The Institute is currently undertaking the Sectarianism, Proxies and De-Sectarianisation project, funded by Carnegie Corporation. It also hosts a Critical Thinking group, which discusses contemporary political issues in the Morecambe Bay area.
SEPAD
The Sectarianism, Proxies and De-sectarianisation (SEPAD) project based at Lancaster University’s Richardson Institute is a collaborative project aimed at understanding the conditions that give rise to sectarian violence and proxy conflicts along religious lines with the aim of creating space for a ‘de-sectarianisation’ of socio-political life. + More
After the onset of the Arab Uprisings and the fragmentation of regime-society relations, communal relations across the Middle East have become increasingly strained as societal actors retreat into sub-state identities whilst difference becomes increasingly violent, spilling out beyond state borders. The power of religion - and trans-state nature of belief and linkages - has provided the means for external actors to exert influence over a number of groups across the region. Moving beyond such static views, this project seeks to explore the conditions that give rise to such conditions, looking at political, legal and theological factors to create space for a 'de-sectarianisation' of socio-political life. The idea of de-sectarianism seeks to erode “primordialist” and deterministic views that see religious tensions, in particular between Sunnis and Shi’as, as preordained and immutable and as the unmovable source of conflicts in the region. By focusing on other factors that influence the transformation and diffusion of sectarian identities, ‘de-sectarianisation’ is the process of deconstructing exclusionary and binary forms of identity to reveal the contingent factors that shape life.

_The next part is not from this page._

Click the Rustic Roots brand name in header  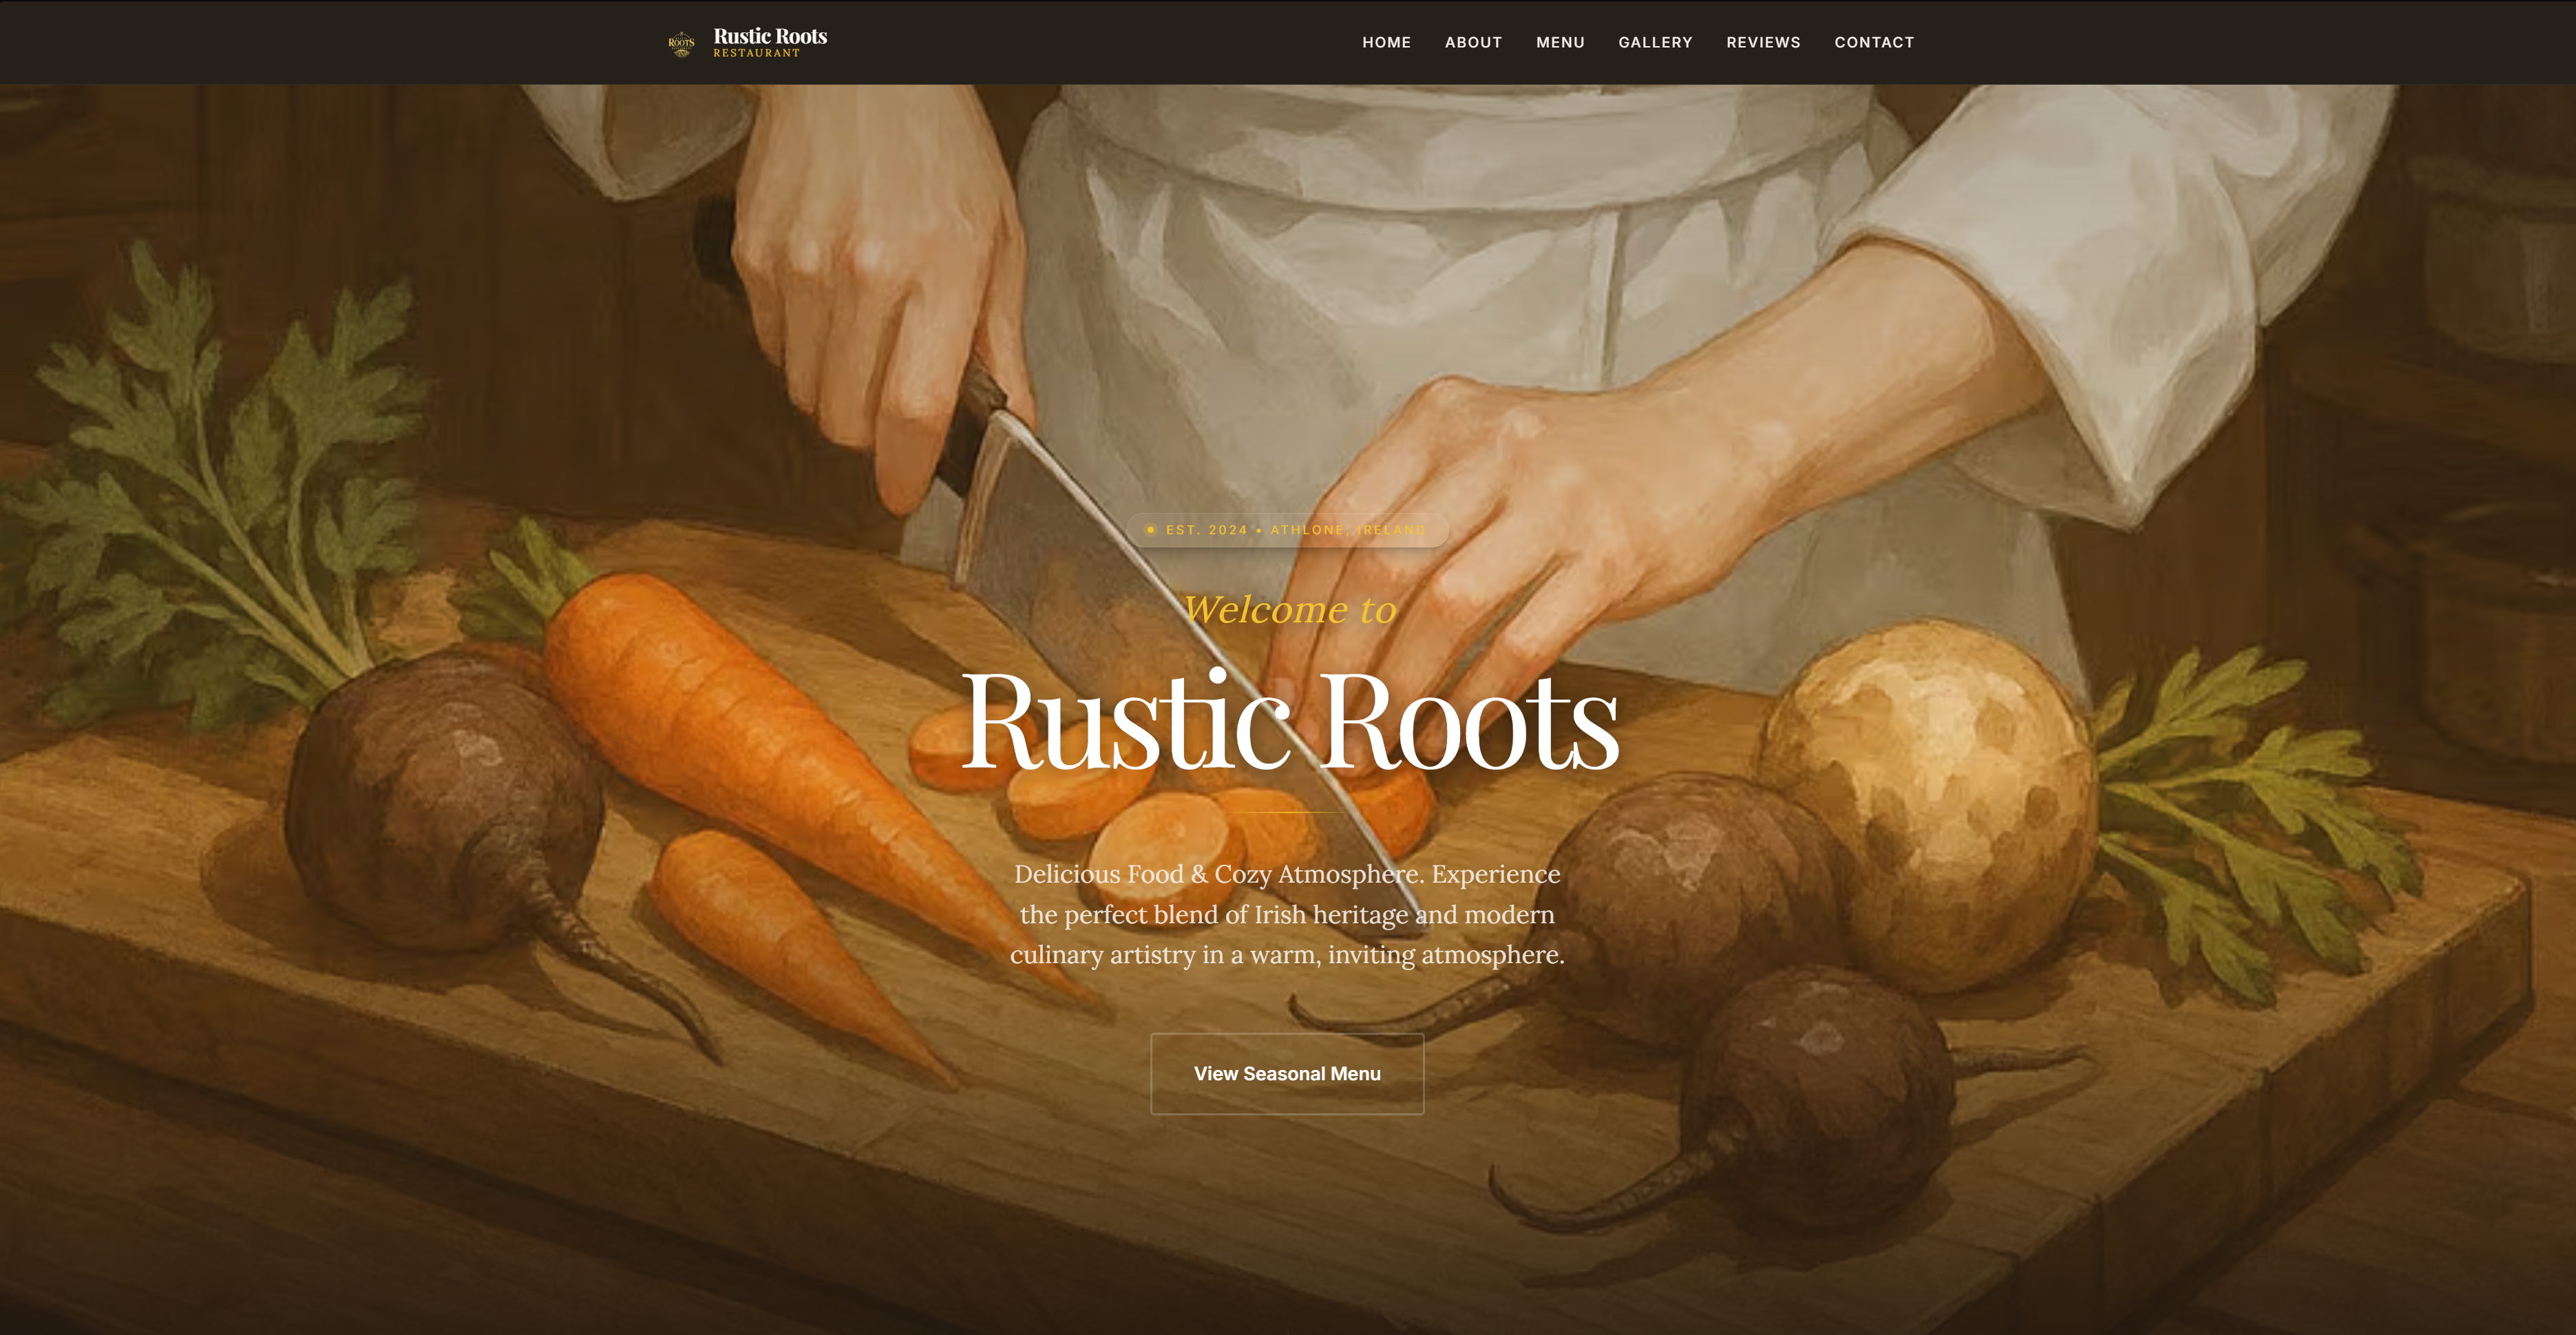[770, 36]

Since 2003, the rivalry between Saudi Arabia and Iran has occupied a central role in shaping the nature of Middle Eastern politics. Amidst fragmentation of state-society relations across the region, both states have attempted to increase their regional power by exerting influence across a number of proxies along ethnic and religious lines. In Bahrain, Iraq, Lebanon, Syria and Yemen, both states have cultivated relationships with indigenous groups that has fed into the entrenchment of political and sectarian difference, often spilling over into violence with catastrophic consequences. This project seeks to understand how and why such relationships operate, along with proposing strategies and a conceptual toolkit to a) mitigate the capacity for proxy rivalries to emerge and b) de-escalate tensions between Saudi Arabia and Iran.

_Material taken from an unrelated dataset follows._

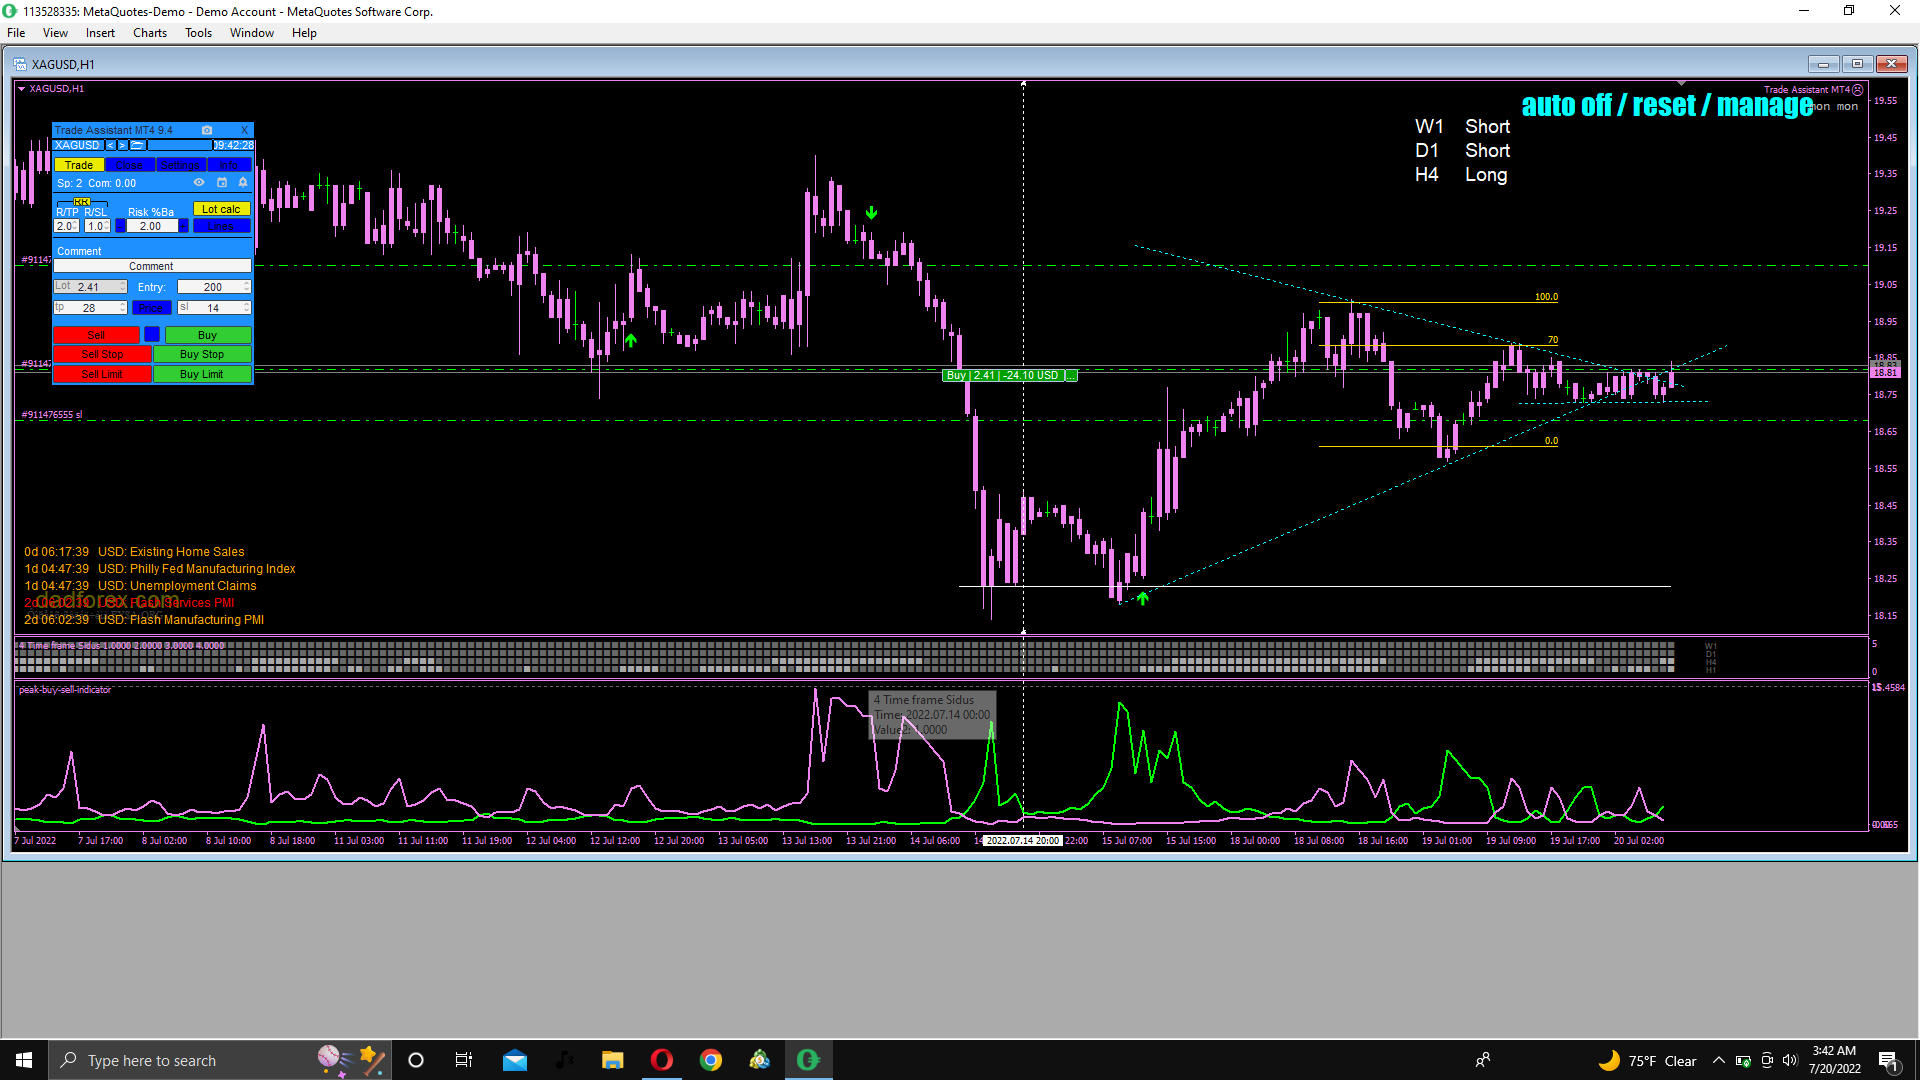Toggle the Lines button on

tap(221, 226)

Efforts to understand the rivalry between Riyadh and Tehran have produced a body of literature that can be separated into three camps: The first suggests that the rivalry is best understood through a balance of power in the Gulf. The second camp suggests that religion plays a prominent role in shaping the nature of the rivalry and that proxy conflicts have been drawn along sectarian lines. The third camp suggests that a more nuanced approach is needed, drawing upon concerns about regime power and legitimacy - externally and internally - with instrumentalised use of religious difference.
The use of Islamic rhetoric serves not only to legitimise rulers domestically, but also provides opportunities to increase power and influence across the region. The spread of identities across Middle Eastern states - which are predominantly Arab and Sunni - mean that Shi'a and Persian (Iranian) identities have often been securitized as a means of ensuring control and regime survival. This trend has indeed facilitated the rise of sectarian tensions both within and across state, which consequently lead to the proliferation of proxy actors and tensions. Because of this, the project seeks to identify and documents the conditions that give rise through proxy conflicts by analysing them through the lens of sectarianism, as these two phenomena are too tightly interrelated to be unpacked separately.